--- start PROVIDED PASSAGE ---

CROALL: Yes, I think that’s very true. I mean, Derek Jacobi performed the part 400 times, so he had a need to keep it fresh, obviously. And he did this partly by not assuming that the night before’s performance was one that he had to copy, go into fresh as you ought to, in fact. This particularly important when you’re coming to the soliloquies, not least, “To be or not to be.”
[CLIP: Derek Jacobi as Hamlet]
HAMLET
To be or not to be—that is the question:
Whether ’tis nobler in the mind to suffer
The slings and arrows of outrageous fortune,
Or to take arms against a sea of troubles
And, by opposing, end them.
CROALL: You’ve got to be in the moment, as the cliché goes, and he was- I watched him on DVD the other day, actually, and he was lively, energetic, but full of humor and pathos, and I mean, he got so many of the qualities in Hamlet that I’m sure his technique was the right one.

--- end PROVIDED PASSAGE ---

SHORT TASK 1: Rewrite the stretch of the Hamlet transcript from "[CLIP: Derek Jacobi" through "opposing, end them.", with "sea of troubles" replaced by "host of troubles".
SHORT TASK 2:
Answer these questions from the Hamlet transcript:
(a) How many times did Derek Jacobi perform the part?
(b) On what format did Croall recently watch Jacobi's performance?
(c) In the quoted soliloquy, the slings and arrows are said to belong to what?

--- start DATASET EXCERPT ---

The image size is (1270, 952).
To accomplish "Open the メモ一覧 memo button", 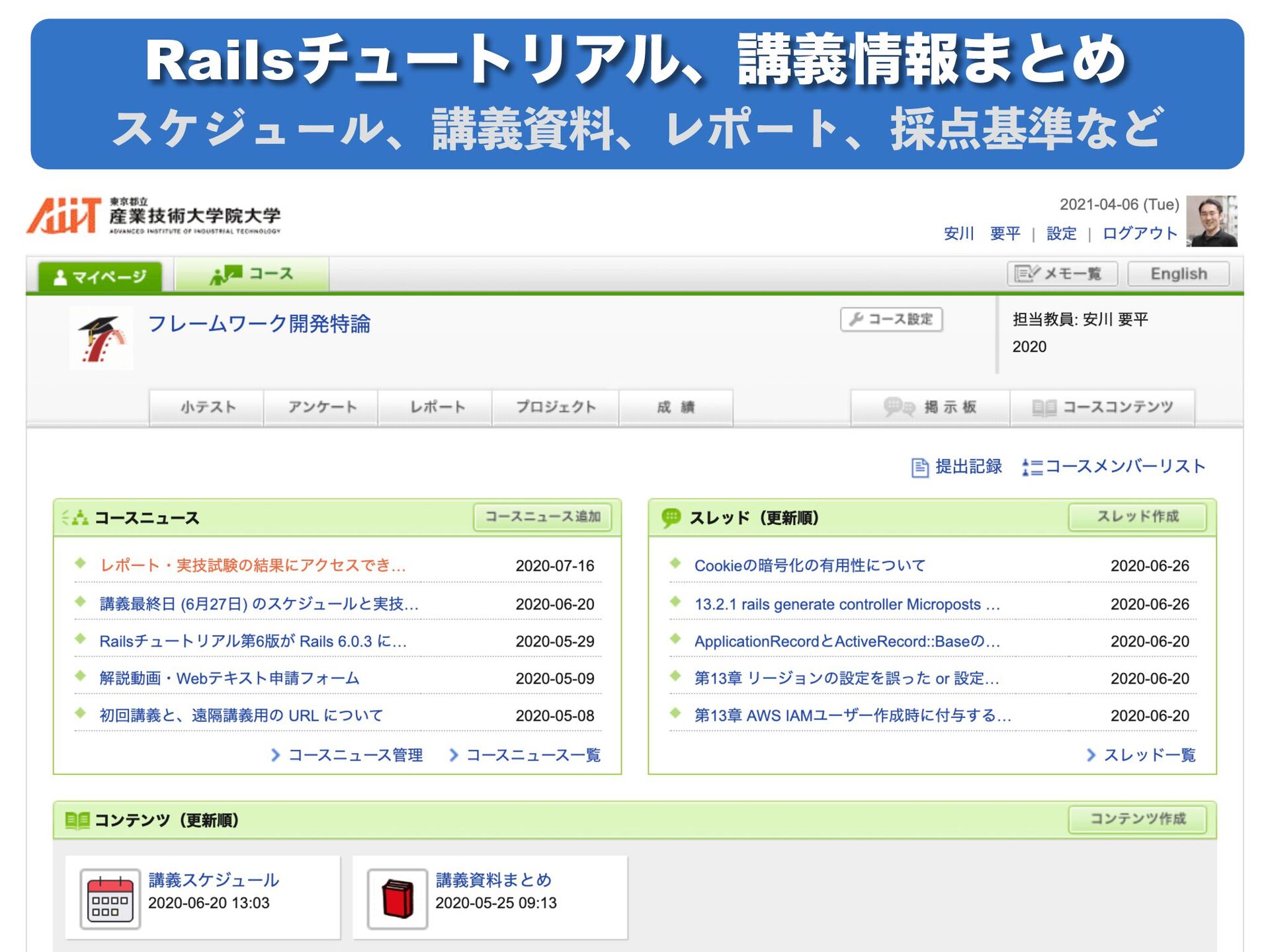I will 1062,274.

--- end DATASET EXCERPT ---

WORKED SOLUTION 1:
[CLIP: Derek Jacobi as Hamlet]
HAMLET
To be or not to be—that is the question:
Whether ’tis nobler in the mind to suffer
The slings and arrows of outrageous fortune,
Or to take arms against a host of troubles
And, by opposing, end them.

WORKED SOLUTION 2:
(a) 400 times.
(b) On DVD.
(c) Outrageous fortune.